** Opening SUPPLIED INFORMATION block **

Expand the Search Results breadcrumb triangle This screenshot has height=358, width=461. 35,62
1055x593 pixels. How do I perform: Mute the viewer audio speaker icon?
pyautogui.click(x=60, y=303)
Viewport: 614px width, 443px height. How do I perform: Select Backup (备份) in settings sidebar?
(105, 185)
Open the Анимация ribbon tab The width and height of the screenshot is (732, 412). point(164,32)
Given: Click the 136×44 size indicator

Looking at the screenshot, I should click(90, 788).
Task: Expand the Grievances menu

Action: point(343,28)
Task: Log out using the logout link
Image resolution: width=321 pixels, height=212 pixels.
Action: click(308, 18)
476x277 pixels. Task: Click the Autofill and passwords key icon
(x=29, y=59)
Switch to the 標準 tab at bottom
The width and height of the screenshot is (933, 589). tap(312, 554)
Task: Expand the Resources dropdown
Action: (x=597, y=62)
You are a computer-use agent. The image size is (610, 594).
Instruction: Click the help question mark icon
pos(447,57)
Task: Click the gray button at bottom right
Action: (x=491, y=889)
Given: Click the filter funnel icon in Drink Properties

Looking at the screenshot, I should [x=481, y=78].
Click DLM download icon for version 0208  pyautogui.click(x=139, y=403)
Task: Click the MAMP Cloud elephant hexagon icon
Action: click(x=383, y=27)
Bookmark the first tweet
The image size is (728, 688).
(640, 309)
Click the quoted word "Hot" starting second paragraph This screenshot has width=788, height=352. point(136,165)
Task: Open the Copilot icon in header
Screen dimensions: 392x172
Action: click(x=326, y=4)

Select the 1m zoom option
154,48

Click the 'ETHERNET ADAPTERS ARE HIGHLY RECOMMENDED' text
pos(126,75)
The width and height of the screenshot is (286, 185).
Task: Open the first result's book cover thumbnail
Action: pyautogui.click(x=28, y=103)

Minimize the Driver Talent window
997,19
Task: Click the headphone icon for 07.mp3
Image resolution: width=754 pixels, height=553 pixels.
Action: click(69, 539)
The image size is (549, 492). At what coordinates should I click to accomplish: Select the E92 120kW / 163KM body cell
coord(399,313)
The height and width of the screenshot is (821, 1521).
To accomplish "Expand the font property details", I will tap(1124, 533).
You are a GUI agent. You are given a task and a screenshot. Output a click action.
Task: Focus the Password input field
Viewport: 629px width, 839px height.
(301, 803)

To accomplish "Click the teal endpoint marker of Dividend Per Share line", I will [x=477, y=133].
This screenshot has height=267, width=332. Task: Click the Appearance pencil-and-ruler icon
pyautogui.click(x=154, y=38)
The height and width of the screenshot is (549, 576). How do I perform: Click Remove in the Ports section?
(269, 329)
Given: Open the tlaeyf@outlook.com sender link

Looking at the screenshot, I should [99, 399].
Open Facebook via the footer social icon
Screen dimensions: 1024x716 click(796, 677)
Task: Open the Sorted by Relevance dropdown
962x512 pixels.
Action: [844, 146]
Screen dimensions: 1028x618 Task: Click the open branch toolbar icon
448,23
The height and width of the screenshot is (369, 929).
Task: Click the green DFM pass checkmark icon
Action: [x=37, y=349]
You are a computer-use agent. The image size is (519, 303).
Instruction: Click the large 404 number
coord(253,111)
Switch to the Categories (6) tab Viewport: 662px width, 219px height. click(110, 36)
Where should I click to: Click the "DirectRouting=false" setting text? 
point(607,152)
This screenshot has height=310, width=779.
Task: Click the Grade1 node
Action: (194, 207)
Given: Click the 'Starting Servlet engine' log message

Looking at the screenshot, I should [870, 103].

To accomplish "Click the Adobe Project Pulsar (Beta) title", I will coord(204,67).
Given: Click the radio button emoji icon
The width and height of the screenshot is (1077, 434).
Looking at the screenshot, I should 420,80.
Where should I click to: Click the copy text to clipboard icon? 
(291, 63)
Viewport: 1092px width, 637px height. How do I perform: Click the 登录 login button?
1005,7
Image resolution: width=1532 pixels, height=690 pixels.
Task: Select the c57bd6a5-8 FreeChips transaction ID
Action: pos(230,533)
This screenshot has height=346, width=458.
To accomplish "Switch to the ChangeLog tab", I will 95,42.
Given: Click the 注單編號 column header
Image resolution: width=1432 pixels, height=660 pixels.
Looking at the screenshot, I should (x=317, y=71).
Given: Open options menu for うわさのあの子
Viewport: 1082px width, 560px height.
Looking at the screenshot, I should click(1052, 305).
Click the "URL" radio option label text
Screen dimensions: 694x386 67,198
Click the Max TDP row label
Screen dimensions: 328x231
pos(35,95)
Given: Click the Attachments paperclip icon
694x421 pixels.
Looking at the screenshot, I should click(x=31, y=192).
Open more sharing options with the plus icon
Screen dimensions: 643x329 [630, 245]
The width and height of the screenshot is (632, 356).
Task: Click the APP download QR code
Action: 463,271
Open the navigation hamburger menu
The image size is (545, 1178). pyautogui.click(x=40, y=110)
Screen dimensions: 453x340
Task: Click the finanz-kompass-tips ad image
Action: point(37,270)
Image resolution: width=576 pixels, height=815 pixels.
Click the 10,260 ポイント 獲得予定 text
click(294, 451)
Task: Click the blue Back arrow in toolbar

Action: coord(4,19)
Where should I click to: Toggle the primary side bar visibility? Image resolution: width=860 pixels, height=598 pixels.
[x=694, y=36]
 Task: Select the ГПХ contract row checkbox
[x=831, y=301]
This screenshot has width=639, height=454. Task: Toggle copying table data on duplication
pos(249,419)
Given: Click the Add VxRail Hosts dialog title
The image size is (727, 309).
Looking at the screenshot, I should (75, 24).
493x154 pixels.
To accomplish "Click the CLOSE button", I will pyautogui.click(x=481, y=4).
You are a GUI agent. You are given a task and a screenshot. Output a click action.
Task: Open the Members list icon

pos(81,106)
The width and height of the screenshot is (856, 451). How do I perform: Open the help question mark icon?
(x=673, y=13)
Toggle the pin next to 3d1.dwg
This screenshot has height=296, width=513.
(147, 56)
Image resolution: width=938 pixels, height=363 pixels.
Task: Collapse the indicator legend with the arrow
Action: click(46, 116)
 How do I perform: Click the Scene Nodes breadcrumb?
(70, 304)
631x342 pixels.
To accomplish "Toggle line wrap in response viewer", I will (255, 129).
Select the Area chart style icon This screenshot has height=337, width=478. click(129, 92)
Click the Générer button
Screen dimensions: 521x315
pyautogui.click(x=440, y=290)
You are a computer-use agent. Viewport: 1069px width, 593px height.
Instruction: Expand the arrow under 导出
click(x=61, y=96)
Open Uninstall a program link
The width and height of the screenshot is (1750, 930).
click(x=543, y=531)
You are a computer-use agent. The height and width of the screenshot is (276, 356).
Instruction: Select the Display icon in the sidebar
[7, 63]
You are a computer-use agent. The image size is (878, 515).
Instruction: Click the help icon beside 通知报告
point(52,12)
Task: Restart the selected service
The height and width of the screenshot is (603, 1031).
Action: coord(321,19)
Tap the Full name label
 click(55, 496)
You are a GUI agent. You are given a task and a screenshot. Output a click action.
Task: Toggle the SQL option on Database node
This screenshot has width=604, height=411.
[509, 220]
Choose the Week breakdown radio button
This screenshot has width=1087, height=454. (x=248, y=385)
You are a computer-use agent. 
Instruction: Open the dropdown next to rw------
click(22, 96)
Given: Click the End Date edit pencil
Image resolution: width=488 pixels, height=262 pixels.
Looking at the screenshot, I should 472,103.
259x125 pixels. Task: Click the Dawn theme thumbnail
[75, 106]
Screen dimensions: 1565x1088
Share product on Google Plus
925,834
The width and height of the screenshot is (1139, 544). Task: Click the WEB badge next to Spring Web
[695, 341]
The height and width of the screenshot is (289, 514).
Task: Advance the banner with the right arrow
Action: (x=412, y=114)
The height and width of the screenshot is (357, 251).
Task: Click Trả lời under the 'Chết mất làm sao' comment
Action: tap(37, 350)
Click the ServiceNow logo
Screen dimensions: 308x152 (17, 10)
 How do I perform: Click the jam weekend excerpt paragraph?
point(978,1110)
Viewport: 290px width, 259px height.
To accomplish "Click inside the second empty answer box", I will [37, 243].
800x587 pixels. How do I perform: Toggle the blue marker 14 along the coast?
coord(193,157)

** Closing SUPPLIED INFORMATION block **

### WORK TO COMPLETE
Once the line with "259x125 pixels. Task: Click" is found, transcribe it and each line after it through the final line of the entries, exactly and only.

### YOUR SOLUTION
259x125 pixels. Task: Click the Dawn theme thumbnail
[75, 106]
Screen dimensions: 1565x1088
Share product on Google Plus
925,834
The width and height of the screenshot is (1139, 544). Task: Click the WEB badge next to Spring Web
[695, 341]
The height and width of the screenshot is (289, 514).
Task: Advance the banner with the right arrow
Action: (x=412, y=114)
The height and width of the screenshot is (357, 251).
Task: Click Trả lời under the 'Chết mất làm sao' comment
Action: tap(37, 350)
Click the ServiceNow logo
Screen dimensions: 308x152 (17, 10)
 How do I perform: Click the jam weekend excerpt paragraph?
point(978,1110)
Viewport: 290px width, 259px height.
To accomplish "Click inside the second empty answer box", I will [37, 243].
800x587 pixels. How do I perform: Toggle the blue marker 14 along the coast?
coord(193,157)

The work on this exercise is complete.